In a speech yesterday at the NHS Providers Conference in Manchester, health secretary Wes Streeting said: ‘From today I’m giving ICBs the go ahead and the funding for the voluntary redundancy programmes that staff have been waiting for. This will see overall head count cut by 50 per cent which will particularly affect roles in corporate services, communications and administration.
‘Alongside this, we’re moving ahead with the abolition of NHS England and we’ll complete it to the timetable the Prime Minister announced in March. Head count across my department and NHS England will also be halved, returning to the size we had in 2010, when the NHS delivered the shortest waiting times and highest patient satisfaction in history. This move will free up more than a billion pounds a year, which will be reinvested in frontline care.
‘To, anyone listening at home…. I want to reassure you that our investment is not simply pouring more water into a leaky bucket. We’re plugging the holes cutting out the waste, and rebuilding our National Health Service.’
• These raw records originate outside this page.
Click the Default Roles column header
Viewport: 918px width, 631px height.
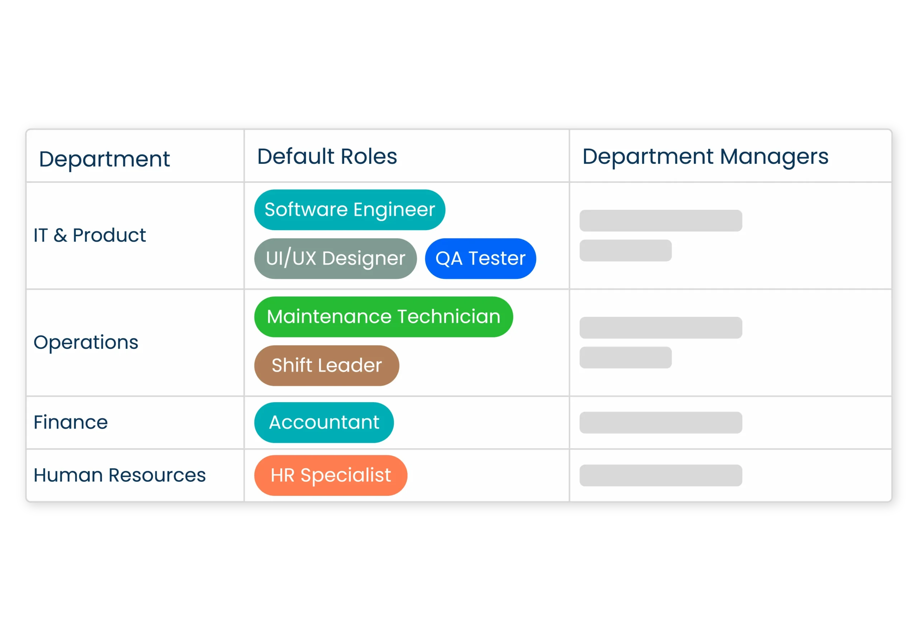tap(327, 156)
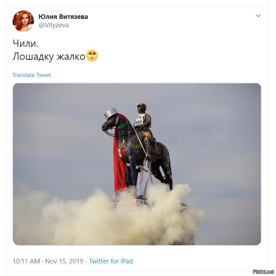276x276 pixels.
Task: Open the Юлия Витязева display name link
Action: point(63,17)
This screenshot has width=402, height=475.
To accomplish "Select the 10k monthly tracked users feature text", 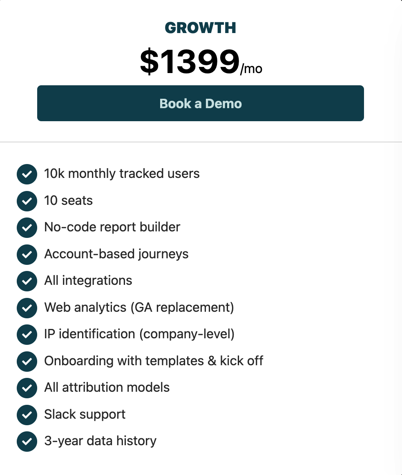I will click(x=122, y=174).
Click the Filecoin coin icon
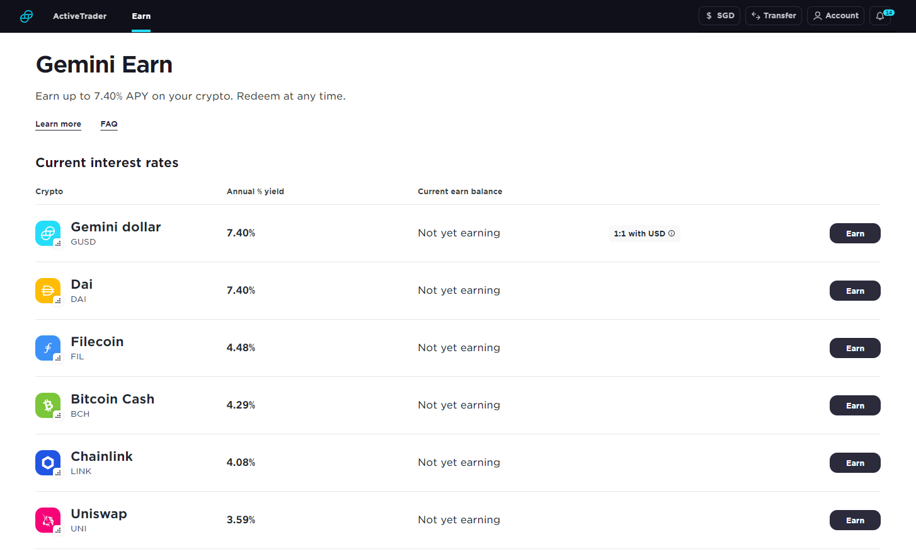Screen dimensions: 916x551 tap(48, 348)
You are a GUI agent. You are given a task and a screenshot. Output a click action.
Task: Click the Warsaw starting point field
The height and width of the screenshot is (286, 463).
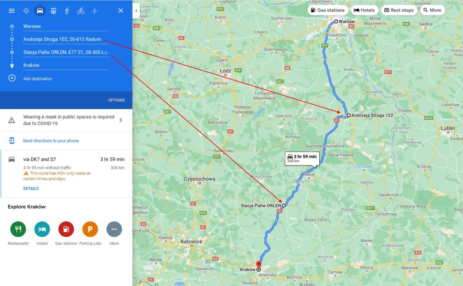(x=66, y=26)
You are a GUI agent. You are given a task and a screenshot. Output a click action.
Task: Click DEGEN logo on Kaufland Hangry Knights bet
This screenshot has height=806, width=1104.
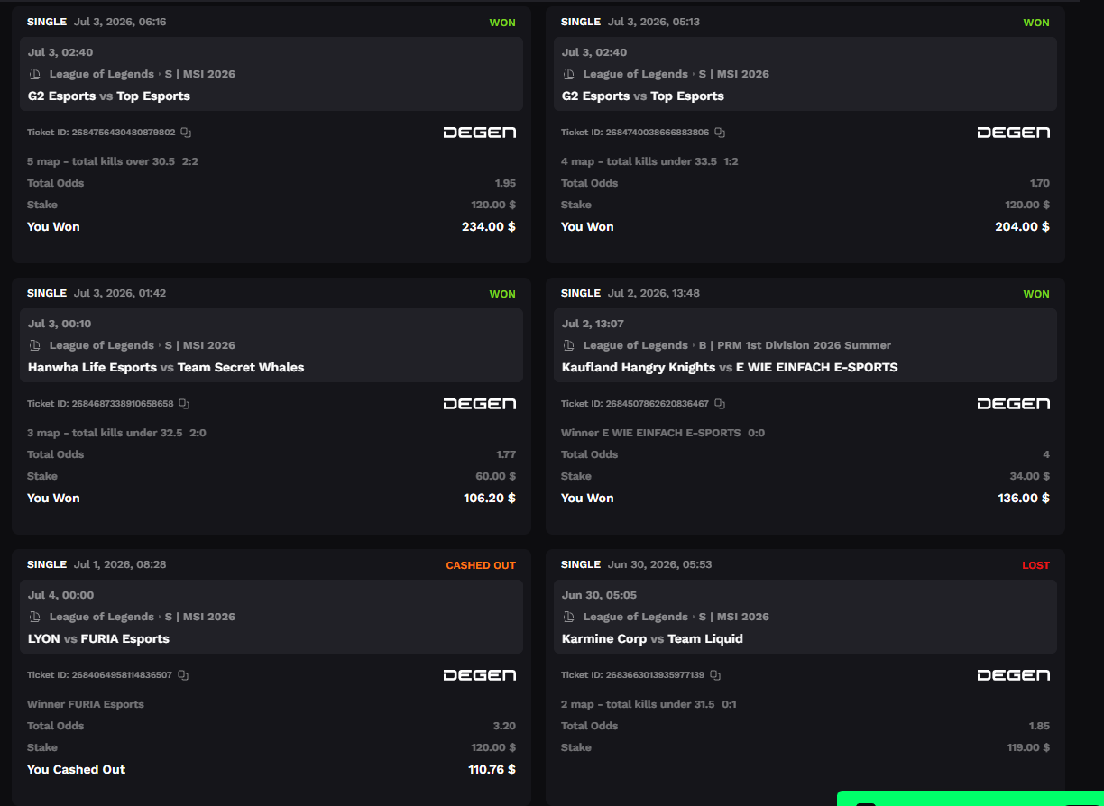(1014, 404)
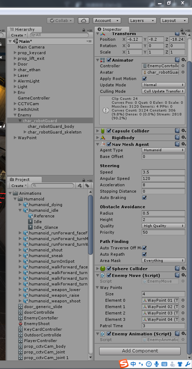192x369 pixels.
Task: Uncheck the Enemy Move script enabled checkbox
Action: (x=109, y=276)
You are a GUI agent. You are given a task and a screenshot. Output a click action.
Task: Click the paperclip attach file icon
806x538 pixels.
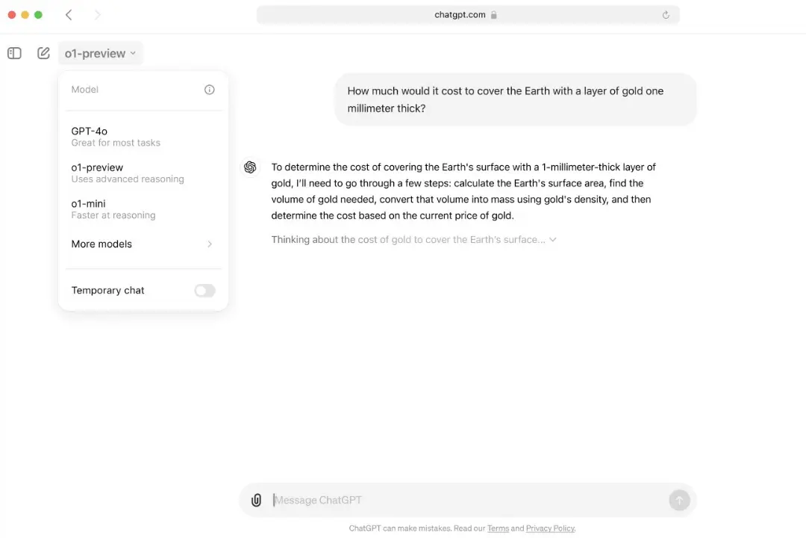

The Department of Health and Social Care said the costs saved could for example ‘fund an extra 116,000 hip and knee operations’.
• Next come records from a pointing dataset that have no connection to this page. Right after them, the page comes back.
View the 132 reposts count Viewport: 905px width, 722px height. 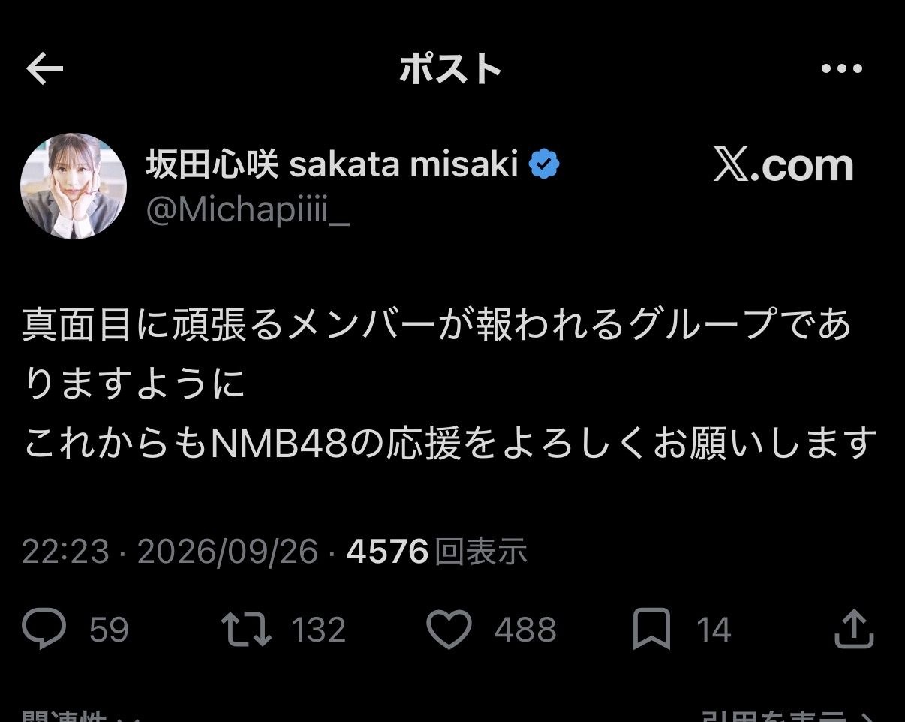tap(319, 630)
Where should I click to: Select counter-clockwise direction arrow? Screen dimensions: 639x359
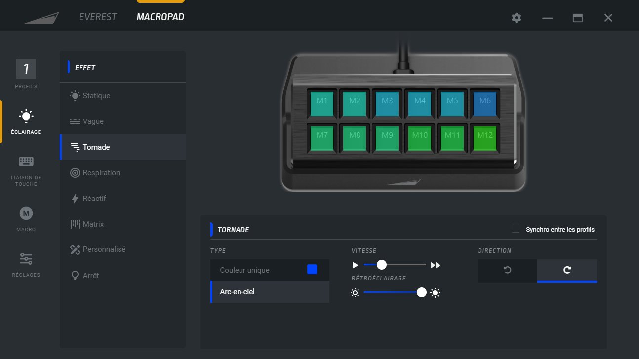(507, 271)
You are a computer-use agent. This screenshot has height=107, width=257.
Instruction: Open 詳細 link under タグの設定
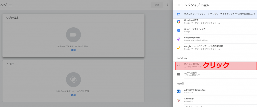click(73, 50)
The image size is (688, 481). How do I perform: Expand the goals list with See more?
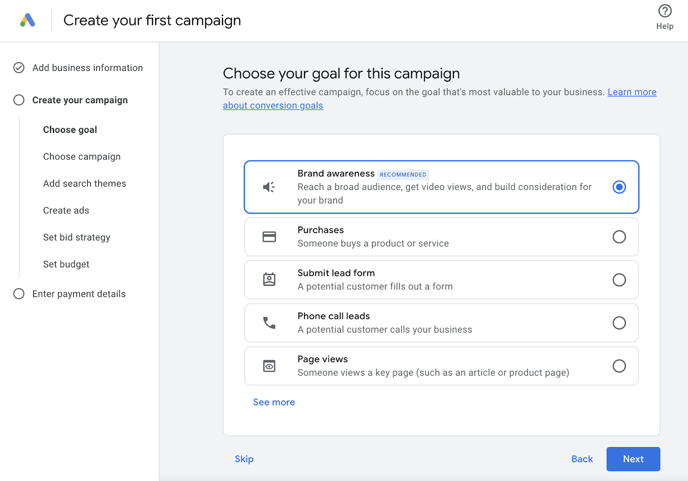274,402
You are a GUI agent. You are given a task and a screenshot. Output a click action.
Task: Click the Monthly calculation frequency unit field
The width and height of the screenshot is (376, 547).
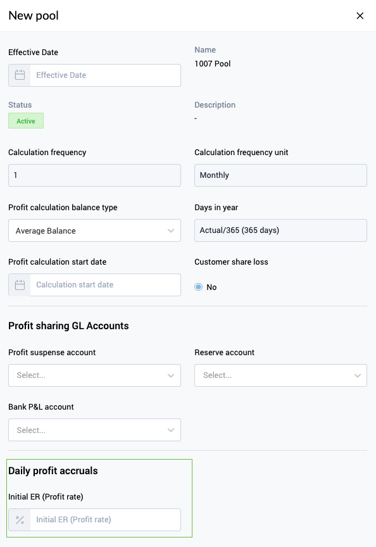pyautogui.click(x=280, y=175)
The Government announcement also reiterated the planned timetable for the abolition of NHS England within two years.
BMA chair of council Dr Tom Dolphin said said the union was ‘concerned about the effect of losing many roles at once from NHS England on the “shift to prevention”, especially in public health and planning, and the impact on all staff losing their livelihoods’.
And he added: ‘To suggest these projected savings could fund an extra 116,000 hip and knee operations may well be the case, but we do not have enough surgeons, anaesthetists and other theatre staff, or operating space fit for purpose, to meet existing demand.
‘We need to see the money spent filling gaps on rotas, creating much-needed training jobs for resident doctors, and restoring the value of staff salaries to show that our worth is recognised. And let’s not forget the NHS maintenance backlog standing at nearly £16bn, with many hospitals struggling with unsafe, outdated buildings.
‘We hope the health secretary will recognise that investment in staff, training and buildings and equipment is needed if the savings he is talking of are to truly translate into improved patient care.’
Chief executive of NHS Providers, Daniel Elkeles, said: ‘This is a pragmatic step that means planned redundancies can now go ahead.
‘It reflects the flexibility of a three-year settlement, allowing some funding to be brought forward in order to generate future savings to go into frontline care.
‘However we must recognise the position of staff affected by these changes – people who have offered commitment and service to the NHS – who face a very uncertain future.’
Matthew Taylor, chief executive of the NHS Confederation, said: ‘This is a welcome move that provides certainty to NHS leaders who can now go ahead with planned redundancies.
‘It has been a difficult period of uncertainty for our members and we know this has placed a strain on staff.
‘We’ll await the full details but for now we are pleased to see that this situation has been resolved and that we can proceed with the redundancy programme. This will provide clarity for staff and help release savings down the line.’